J HIV Ther. 2002 Feb;7(1):2-7.
With highly active antiretroviral therapy (HAART), the overall incidence of opportunistic infections (OIs) has declined and survival after an AIDS-defining event has improved. However, rates of mycobacterial diseases and cytomegalovirus (CMV) disease remain high for the first 3 months before declining. Achieving a CD4 count of 200 cells/ micro l after 6 months of HAART is a valuable marker for a subsequent low risk of OIs. Different clinical manifestations of OIs may be attributable to immunopathogenic mechanisms linked to immune reconstitution on HAART. The recommendations on prophylaxis and maintenance therapy need to be redefined to allow for the decreased risk of OIs in HAART-treated patients. There are strong data in favour of discontinuing primary prophylaxis against Pneumocystis carinii pneumonia, toxoplasma encephalitis and Mycobacterium avium infection.

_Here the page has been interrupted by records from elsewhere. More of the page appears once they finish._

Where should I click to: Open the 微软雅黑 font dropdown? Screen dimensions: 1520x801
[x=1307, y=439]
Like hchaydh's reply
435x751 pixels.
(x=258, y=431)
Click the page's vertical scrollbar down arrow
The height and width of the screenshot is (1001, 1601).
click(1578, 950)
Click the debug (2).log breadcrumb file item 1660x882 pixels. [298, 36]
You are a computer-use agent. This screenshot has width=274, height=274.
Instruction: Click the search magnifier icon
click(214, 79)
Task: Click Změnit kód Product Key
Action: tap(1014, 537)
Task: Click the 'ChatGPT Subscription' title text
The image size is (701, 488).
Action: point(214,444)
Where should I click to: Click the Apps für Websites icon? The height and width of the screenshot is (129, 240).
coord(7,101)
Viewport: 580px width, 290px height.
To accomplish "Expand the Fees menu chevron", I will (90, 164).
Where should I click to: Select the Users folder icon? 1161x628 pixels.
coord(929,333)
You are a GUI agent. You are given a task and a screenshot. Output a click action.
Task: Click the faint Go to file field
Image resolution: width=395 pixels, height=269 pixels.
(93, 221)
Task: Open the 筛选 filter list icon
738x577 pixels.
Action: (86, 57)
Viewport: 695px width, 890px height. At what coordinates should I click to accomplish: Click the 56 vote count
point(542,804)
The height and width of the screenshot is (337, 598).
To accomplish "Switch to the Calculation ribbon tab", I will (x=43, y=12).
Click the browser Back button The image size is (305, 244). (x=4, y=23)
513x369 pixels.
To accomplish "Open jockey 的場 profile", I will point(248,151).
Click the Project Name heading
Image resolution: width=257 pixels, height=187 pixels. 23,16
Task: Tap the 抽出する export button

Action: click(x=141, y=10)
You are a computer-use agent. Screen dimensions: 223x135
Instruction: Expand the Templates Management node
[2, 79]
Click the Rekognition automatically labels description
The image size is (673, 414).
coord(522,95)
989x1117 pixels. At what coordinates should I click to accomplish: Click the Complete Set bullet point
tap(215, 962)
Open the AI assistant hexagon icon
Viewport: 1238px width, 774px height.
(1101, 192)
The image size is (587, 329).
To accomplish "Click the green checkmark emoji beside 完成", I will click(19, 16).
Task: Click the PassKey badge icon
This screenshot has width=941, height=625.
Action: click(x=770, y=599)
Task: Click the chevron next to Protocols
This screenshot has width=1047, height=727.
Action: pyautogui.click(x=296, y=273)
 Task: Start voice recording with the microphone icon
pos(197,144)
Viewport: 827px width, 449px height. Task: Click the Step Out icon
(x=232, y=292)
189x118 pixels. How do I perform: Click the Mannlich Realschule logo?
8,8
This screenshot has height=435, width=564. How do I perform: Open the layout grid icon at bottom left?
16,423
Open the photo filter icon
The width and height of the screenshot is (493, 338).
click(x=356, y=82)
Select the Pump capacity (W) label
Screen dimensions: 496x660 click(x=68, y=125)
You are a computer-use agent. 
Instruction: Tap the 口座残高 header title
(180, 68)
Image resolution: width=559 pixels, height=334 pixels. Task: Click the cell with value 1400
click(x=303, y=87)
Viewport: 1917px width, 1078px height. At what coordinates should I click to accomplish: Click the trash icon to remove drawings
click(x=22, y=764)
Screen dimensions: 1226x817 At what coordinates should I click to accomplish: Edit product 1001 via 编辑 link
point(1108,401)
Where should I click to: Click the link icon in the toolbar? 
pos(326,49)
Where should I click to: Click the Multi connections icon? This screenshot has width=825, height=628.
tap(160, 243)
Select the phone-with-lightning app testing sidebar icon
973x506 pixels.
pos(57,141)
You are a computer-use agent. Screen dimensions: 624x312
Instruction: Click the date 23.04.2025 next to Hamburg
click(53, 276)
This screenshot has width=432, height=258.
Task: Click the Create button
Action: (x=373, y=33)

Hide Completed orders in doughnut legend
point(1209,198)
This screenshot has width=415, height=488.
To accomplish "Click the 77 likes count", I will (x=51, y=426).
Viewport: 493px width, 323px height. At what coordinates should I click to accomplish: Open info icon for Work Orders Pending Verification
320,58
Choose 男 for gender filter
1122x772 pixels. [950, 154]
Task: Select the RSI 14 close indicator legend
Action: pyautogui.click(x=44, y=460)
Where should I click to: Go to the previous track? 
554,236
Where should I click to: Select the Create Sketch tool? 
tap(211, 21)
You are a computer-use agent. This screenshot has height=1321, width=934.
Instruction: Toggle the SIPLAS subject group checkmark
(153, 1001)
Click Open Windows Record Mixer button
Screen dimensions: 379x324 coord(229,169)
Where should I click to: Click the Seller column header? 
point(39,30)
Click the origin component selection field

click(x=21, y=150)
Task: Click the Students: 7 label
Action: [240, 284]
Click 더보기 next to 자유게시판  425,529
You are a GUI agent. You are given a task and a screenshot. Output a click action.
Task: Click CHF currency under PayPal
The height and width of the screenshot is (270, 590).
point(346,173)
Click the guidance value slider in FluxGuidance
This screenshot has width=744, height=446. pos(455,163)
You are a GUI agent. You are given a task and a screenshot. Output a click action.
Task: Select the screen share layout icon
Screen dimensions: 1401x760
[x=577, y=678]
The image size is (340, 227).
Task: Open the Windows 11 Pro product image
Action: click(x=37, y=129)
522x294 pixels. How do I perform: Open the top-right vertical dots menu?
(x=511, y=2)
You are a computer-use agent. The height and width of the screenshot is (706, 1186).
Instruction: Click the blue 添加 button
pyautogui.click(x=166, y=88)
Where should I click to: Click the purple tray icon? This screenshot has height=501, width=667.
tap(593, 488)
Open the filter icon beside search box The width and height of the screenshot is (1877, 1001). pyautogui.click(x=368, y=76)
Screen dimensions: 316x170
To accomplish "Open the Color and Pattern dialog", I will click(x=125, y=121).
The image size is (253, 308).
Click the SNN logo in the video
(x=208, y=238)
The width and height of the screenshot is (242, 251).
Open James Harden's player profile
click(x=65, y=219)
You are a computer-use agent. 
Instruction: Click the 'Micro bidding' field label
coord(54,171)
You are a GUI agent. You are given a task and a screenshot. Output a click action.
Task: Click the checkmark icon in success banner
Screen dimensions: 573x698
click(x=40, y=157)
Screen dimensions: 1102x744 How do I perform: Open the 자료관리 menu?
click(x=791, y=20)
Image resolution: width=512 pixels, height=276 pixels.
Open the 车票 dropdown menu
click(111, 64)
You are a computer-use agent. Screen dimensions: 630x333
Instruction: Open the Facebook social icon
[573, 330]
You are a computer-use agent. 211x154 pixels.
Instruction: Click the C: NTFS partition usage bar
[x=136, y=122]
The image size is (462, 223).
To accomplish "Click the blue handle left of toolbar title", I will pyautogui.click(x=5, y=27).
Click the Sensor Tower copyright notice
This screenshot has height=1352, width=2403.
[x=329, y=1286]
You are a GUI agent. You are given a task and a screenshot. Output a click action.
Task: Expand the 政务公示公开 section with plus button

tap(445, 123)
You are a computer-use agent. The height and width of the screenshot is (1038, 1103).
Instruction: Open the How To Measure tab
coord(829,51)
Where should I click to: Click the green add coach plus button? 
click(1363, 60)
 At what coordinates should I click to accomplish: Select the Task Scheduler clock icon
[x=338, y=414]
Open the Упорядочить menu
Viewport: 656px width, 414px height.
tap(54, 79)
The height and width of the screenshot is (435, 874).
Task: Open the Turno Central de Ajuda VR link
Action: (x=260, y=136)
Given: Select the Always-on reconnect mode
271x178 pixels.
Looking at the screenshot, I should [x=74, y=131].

随着高效抗逆转录病毒疗法(HAART)的应用,机会性感染(OIs)的总体发病率有所下降,艾滋病确诊事件后的生存率也有所提高。然而,在下降之前的前3个月,分枝杆菌病和巨细胞病毒(CMV)病的发病率仍然很高。HAART治疗6个月后CD4细胞计数达到200个/微升是随后机会性感染低风险的一个有价值指标。机会性感染的不同临床表现可能归因于与HAART免疫重建相关的免疫致病机制。需要重新定义预防和维持治疗的建议,以考虑到接受HAART治疗患者机会性感染风险的降低。有强有力的数据支持停止对卡氏肺孢子虫肺炎、弓形虫脑炎和鸟分枝杆菌感染的初级预防。